TASK INPUT Start Marker

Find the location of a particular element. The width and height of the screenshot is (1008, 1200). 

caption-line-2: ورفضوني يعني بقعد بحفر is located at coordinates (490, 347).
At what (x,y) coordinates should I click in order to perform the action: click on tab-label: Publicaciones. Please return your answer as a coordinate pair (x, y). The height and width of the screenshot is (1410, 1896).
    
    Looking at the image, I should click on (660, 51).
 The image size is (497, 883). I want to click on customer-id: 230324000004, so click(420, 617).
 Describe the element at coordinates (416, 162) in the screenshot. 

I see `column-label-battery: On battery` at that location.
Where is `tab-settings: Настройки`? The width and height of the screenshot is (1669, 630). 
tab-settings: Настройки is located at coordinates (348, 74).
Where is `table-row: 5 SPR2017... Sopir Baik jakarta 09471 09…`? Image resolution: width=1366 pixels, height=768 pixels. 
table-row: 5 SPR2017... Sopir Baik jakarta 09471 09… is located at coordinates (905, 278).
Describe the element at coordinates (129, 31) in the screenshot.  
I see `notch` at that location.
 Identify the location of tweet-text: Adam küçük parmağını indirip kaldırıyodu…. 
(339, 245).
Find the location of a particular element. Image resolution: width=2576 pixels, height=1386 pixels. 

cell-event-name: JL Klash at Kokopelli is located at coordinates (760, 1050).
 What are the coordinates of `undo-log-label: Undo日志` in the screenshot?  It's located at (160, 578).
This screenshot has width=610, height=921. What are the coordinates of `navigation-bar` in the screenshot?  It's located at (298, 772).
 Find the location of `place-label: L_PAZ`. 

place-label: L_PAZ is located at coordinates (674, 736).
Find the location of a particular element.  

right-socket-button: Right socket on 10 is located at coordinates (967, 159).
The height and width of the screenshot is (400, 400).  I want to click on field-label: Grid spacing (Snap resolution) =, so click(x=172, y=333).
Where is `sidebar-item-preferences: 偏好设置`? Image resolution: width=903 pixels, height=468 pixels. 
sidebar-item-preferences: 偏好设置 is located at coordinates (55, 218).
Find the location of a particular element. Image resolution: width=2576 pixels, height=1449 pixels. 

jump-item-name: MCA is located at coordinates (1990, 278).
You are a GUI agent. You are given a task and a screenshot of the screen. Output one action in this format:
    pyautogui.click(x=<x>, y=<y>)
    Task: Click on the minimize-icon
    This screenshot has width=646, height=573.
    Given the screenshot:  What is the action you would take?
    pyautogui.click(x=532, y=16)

TASK INPUT End Marker

WHAT THIS TASK INVOLVES: Rewrite the listing with each "a particular element" changed to "a specific element", and leave everything else as it is.

FINISHED EXERCISE:
Find the location of a specific element. The width and height of the screenshot is (1008, 1200). 

caption-line-2: ورفضوني يعني بقعد بحفر is located at coordinates (490, 347).
At what (x,y) coordinates should I click in order to perform the action: click on tab-label: Publicaciones. Please return your answer as a coordinate pair (x, y). The height and width of the screenshot is (1410, 1896).
    
    Looking at the image, I should click on (660, 51).
 The image size is (497, 883). I want to click on customer-id: 230324000004, so click(420, 617).
 Describe the element at coordinates (416, 162) in the screenshot. 

I see `column-label-battery: On battery` at that location.
Where is `tab-settings: Настройки`? The width and height of the screenshot is (1669, 630). 
tab-settings: Настройки is located at coordinates (348, 74).
Where is `table-row: 5 SPR2017... Sopir Baik jakarta 09471 09…`? Image resolution: width=1366 pixels, height=768 pixels. 
table-row: 5 SPR2017... Sopir Baik jakarta 09471 09… is located at coordinates (905, 278).
Describe the element at coordinates (129, 31) in the screenshot.  
I see `notch` at that location.
 Identify the location of tweet-text: Adam küçük parmağını indirip kaldırıyodu…. 
(339, 245).
Find the location of a specific element. Image resolution: width=2576 pixels, height=1386 pixels. 

cell-event-name: JL Klash at Kokopelli is located at coordinates (760, 1050).
 What are the coordinates of `undo-log-label: Undo日志` in the screenshot?  It's located at (160, 578).
This screenshot has width=610, height=921. What are the coordinates of `navigation-bar` in the screenshot?  It's located at (298, 772).
 Find the location of `place-label: L_PAZ`. 

place-label: L_PAZ is located at coordinates (674, 736).
Find the location of a specific element.  

right-socket-button: Right socket on 10 is located at coordinates (967, 159).
The height and width of the screenshot is (400, 400).  I want to click on field-label: Grid spacing (Snap resolution) =, so click(x=172, y=333).
Where is `sidebar-item-preferences: 偏好设置`? Image resolution: width=903 pixels, height=468 pixels. 
sidebar-item-preferences: 偏好设置 is located at coordinates (55, 218).
Find the location of a specific element. Image resolution: width=2576 pixels, height=1449 pixels. 

jump-item-name: MCA is located at coordinates (1990, 278).
You are a GUI agent. You are given a task and a screenshot of the screen. Output one action in this format:
    pyautogui.click(x=<x>, y=<y>)
    Task: Click on the minimize-icon
    This screenshot has width=646, height=573.
    Given the screenshot:  What is the action you would take?
    pyautogui.click(x=532, y=16)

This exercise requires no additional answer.